Это будет их первое свидание...

История третья

Женечка

Где ещё услышишь то, что услышишь в дороге от случайного попутчика?

Приглушённый стук железных шагов, привносящий благостную размеренность в капризное течение жизни. Душистый парок над почти уютным столиком, заражающий душу вирусом невесомости. И воспоминания вслух, не стеснённые этикетом зависимости.

"Это была коммунальная квартира. Банальная коммуналка. Помимо всего и между прочим – недурственная школа жизни. Ну да дело не в этом...

Подросток лет двенадцати. Слабый, чувствительный, витающий где-то высоко над коммуналками мальчонка. Не очень общительный, не очень уверенный в себе. Это я. Папа... служба, командировки... командировки, служба. У мамы – частые ночные дежурства в госпитале, запоздалая учёба и вечная хандра из-за папиных командировок.

A ещё была тётя Женя. Для меня – тётя Женя, для всех других домочадцев, на зависть мне, – просто Женечка. Кто-то звал: "Женечка!", кто-то другой окликал: "Женечка!", третий обидчиво надоедал: "Женечка!" Но всегда это было – "Женечка!" C разных сторон, из разных углов, по разным поводам – "Женечка"".

Рассказчик, недолго помолчав, усмехнулся и продолжил, в который раз с лёгкостью меняя аранжировку трёхсложья.

""Женечка!.. Женечка!" Можно было подумать, вернее, вообразить, отвернувшись от наскучившего параграфа, что это носится запущенная вдогонку кличка собачонки, пленённой одним из лакомых закоулков нашей коммуналки. Как мне нравилось: "Женечка". Мне так хотелось сказать, произнести вслух: "Женечка". Но приходилось говорить "тётя Женя".

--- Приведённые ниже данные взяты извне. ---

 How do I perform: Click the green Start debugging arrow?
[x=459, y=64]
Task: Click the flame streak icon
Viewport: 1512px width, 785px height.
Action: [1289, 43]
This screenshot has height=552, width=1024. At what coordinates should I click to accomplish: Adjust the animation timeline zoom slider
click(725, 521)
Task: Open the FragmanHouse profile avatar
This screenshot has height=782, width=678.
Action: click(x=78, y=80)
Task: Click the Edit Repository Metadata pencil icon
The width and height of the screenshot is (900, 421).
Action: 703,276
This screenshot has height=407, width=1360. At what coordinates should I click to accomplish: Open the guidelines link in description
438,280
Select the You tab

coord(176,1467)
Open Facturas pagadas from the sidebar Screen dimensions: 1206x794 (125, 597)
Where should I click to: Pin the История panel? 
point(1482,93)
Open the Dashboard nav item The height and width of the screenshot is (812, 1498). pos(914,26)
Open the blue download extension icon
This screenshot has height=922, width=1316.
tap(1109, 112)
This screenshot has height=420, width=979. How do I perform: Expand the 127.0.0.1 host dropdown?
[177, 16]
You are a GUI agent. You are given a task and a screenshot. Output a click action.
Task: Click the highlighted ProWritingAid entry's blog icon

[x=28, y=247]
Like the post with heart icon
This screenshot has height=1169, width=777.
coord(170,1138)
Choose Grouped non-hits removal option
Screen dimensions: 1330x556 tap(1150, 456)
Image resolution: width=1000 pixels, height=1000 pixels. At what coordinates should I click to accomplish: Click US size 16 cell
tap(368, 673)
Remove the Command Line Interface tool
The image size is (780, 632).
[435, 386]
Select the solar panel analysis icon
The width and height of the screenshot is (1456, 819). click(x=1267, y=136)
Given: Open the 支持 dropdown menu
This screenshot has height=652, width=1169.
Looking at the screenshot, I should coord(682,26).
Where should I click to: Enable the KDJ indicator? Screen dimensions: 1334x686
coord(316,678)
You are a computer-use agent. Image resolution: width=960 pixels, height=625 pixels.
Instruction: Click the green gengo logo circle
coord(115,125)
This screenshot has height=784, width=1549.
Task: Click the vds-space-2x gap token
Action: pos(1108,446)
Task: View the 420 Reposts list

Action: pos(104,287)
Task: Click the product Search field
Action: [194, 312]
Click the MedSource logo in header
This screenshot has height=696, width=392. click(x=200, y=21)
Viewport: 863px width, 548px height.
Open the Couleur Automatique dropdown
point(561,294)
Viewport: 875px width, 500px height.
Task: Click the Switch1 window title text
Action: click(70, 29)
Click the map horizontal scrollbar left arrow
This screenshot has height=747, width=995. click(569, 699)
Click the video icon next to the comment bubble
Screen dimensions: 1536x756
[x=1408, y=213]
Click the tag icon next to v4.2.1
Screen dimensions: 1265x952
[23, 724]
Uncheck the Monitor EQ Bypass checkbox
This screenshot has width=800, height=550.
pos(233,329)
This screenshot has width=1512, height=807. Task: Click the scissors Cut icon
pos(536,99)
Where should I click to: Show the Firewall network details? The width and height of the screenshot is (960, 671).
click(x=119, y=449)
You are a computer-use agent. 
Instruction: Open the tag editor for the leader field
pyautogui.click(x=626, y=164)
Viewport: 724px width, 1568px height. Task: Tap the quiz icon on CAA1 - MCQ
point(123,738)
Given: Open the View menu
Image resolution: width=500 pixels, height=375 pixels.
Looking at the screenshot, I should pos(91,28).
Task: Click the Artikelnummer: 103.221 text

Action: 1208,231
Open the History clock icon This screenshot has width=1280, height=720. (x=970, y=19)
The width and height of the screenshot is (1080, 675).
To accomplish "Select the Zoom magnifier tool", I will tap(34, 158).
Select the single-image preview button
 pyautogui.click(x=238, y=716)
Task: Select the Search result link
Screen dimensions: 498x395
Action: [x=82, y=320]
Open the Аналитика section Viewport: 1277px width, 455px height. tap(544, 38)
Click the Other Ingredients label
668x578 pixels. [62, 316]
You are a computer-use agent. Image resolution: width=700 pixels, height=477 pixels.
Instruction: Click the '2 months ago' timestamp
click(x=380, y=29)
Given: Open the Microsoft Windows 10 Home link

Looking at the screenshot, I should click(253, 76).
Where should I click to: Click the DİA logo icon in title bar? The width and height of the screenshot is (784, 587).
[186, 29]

Тётя Женя жила одиноко, в том смысле, что рядом с ней не было родных, близких ей людей. Странно и сугубо нетипично для скворечников, подобных тому, в котором ютились мы, и тем не менее никто толком ничего не знал о её личной жизни. Зато каждый обитатель скворечника почитал чуть ли не первейшей обязанностью пользоваться её, так сказать, полезностью, а она, казалось, была создана, если позволительно так выразиться, полезной вещью. Живёт себе такая полезная штучка, никому не мешает, никого не трогает да ещё обладает столькими полезностями, что чуть что, вот они – под рукой.